The talking heads on TV can huff and puff on how the Middle Eastern crisis could be solved if only the Israelis and Palestinians would sit down and talk it out. They will never talk it out.
For fifty years both sides have heard why their side is right and the other side is wrong. Now even their children and grandchildren have been indoctrinated. There can be no solution through reasoning and understanding. Three generations know that God is on their side.
These two peoples may live side by side but it won’t be in friendship for generations at least. The best that can be hoped for is that they can live in peace or at least physical safety.
We, uninvolved spectators, can rationalize that anyone should be able to sit down and reach a fair and just solution. They can no more reach a satisfactory compromise than our right and left wing politics can, no more than the pro life and pro choice factions can. If there is to be any solution, both sides must get what they most want and both sides must give up something they really want to keep.

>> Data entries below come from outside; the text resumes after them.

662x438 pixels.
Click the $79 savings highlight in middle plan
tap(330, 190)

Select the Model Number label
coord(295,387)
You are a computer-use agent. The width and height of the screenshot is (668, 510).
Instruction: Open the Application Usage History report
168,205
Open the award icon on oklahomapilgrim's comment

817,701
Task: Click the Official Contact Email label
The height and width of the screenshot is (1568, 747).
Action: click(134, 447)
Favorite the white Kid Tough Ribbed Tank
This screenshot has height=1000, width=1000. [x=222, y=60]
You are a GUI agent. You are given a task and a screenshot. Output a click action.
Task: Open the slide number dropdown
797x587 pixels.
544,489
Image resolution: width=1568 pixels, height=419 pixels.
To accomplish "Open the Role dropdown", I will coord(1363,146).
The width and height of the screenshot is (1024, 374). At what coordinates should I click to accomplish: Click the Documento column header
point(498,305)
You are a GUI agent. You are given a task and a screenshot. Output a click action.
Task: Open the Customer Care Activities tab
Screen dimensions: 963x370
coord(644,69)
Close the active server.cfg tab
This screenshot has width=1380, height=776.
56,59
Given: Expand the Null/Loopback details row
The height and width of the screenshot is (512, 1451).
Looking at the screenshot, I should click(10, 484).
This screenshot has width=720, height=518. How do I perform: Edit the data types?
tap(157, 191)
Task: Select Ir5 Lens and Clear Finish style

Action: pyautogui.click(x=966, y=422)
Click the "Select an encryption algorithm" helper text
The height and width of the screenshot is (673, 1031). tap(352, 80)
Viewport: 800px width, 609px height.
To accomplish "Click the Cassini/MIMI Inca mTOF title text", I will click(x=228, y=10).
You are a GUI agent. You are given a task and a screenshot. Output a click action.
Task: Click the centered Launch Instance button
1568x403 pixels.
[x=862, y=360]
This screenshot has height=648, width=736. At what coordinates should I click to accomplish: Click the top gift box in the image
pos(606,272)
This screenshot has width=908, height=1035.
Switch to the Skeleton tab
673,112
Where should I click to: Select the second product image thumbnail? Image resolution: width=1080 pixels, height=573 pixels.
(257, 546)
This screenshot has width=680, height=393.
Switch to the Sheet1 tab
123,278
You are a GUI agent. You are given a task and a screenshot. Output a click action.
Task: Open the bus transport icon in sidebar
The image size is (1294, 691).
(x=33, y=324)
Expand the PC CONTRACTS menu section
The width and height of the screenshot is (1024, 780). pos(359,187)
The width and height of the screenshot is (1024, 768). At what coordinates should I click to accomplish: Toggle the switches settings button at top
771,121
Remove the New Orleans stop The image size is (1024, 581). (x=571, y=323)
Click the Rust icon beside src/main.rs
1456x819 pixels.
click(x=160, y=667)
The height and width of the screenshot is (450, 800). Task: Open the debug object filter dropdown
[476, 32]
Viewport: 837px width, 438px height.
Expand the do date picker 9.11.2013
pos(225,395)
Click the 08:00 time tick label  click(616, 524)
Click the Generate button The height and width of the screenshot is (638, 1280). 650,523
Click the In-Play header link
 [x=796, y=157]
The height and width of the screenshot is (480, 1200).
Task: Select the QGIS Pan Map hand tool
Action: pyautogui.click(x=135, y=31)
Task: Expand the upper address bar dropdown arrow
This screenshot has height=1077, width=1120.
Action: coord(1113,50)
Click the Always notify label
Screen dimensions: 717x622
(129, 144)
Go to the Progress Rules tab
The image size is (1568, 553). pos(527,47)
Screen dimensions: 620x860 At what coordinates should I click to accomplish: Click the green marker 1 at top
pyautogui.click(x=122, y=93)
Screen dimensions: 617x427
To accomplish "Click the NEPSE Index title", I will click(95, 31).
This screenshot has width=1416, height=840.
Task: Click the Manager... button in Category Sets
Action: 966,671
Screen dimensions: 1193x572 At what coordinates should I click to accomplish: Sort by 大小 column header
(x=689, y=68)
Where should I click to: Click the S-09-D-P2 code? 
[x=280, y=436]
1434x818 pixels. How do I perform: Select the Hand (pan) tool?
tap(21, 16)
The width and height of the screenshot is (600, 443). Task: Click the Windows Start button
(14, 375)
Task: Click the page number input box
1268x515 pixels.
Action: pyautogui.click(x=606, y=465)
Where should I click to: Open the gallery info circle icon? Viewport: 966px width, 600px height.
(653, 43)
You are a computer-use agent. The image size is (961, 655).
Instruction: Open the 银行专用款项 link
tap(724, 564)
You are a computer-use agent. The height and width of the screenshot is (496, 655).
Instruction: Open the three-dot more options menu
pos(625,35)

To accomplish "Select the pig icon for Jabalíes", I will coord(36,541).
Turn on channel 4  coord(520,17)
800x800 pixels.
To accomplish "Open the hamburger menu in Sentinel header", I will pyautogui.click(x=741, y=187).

Israel wants physical security and the Palestinians want a nation of their own. Either side can keep this from happening but I believe that only Israel can cause it to happen. It physically controls the Palestinian areas and can maintain that control.
Not knowing all the details and ramifications of the Israeli and Palestinian dispute and not being responsible for living with any solution makes it easy for me to come up with Simple Solution #28 to solve the problem. Israel simply has to withdraw from the occupied areas and accept Palestine as a sovereign state. Jerusalem may have to become an international city permanently administered by the U.N.
Of course the devil is in the details. What would Israel get for this concession and what penalty would there be for Palestine if the fighting continues? Just as the Saudi prince has come up with a simple solution and says that now the ball is in Israel’s court, I think the Israelis could do the same if, via U.N. action, all nations would accept this one condition. If Israel is attacked it may attack back and any land it occupies will then be accepted by all nations as a permanent part of Israel. If no one intends to threaten Israel, then the condition will never be invoked. If they do, the potential penalty is known.
Israel can never accept the concept of “right of return” if it is to continue as a Jewish state and Palestine can never accept the new settlements that Israel has built in the west bank. These are very important, very sensitive points to both parties and should be mutually traded as part of the settlement.
Other details would have to be part of the settlement. Details such as: How would either side be prevented from reneging on its agreement in the future; What would constitute an attack and authorize Israel to counter attack; How deep could such a counterattack go; Would a military buildup constitute an attack and allow for a preemptive strike; etc.
The Israelis and the Palestinians don’t have to smile and shake hands. They don’t have to make believe that they’re happy or even satisfied with the final agreement. All they have to do is, like many divorced couples, accept the conditions and get on with their national lives.
For a perspective on these two antagonists, I recommend “Arab and Jew” by David Shipler, 1986. He was a reporter for the New York Times while he lived in Israel for five years during the early 80’s.
The book seems evenhanded. Both sides have rational arguments and both have dark sides. The Israelis were heavy handed with the Palestinians (sometimes very heavy handed) and the Palestinians were resentful of the Israelis occupation and quick to be offended by their treatment.